正则表达式从行尾删除回车符（如果存在）

Question

The data looks like this:

0.43,0.57,0.71,0.29,0.71,1.00,0.57,1.00\r
0.43,0.57,0.71,0.29,0.71,1.00,0.57,1.00
0.43,0.57,0.71,0.29,0.71,1.00,0.57,1.00\r

and I want to extract the carriage return characters (marked with \\r in the sample above). I have been trying this using gm and a capture group:

(.*)(?:\\r)$

but this matches only the lines with an \\r . I thought the solution would be to add a ? before the $ but this does not work.
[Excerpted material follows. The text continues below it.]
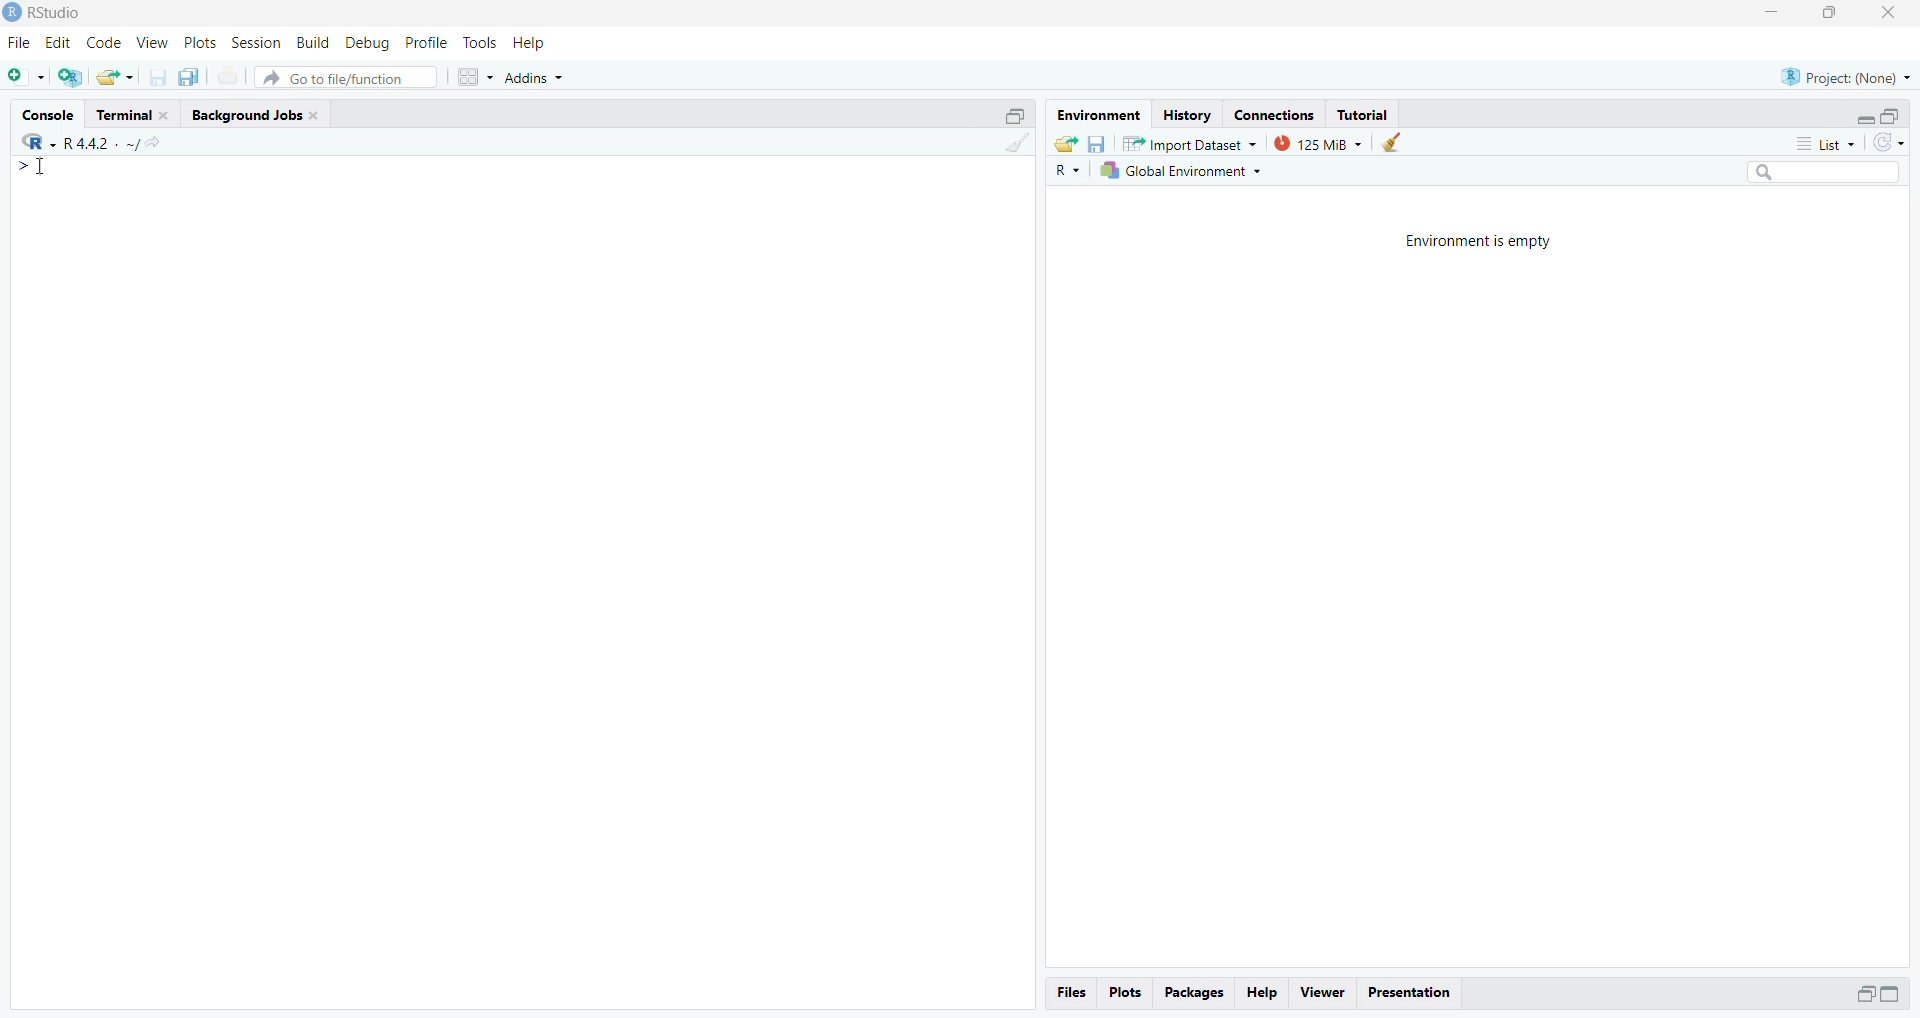 The height and width of the screenshot is (1018, 1920). Describe the element at coordinates (1015, 114) in the screenshot. I see `minimize` at that location.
demo: https://regex101.com/r/jArLdS/1

Cheers

Answer 1

If you want to match all lines excluding \\r - a carriage return - use

[^\r\n]+

that is a negated character class ( [^...] ) that matches one or more (due to + quantifier) characters other than \\r and \\n .

Answer 2

Live Demo

Try this regex:

^([^\\r\n]*)(:?\\r)?$

This is assuming you mean excluding the \\r and not extracting \\r because your original regex does that.

Answer 3

Portable solution.

(^.*?)(\\\\r)(\\r\\n|\\n)

That's 3 capture groups, left-to-right, starting at 1 , not 0 .

Replace your string with capture groups 1 and 3, skipping 2.

Capture groups usually syntactically like \\1 or $1 for most languages that use them.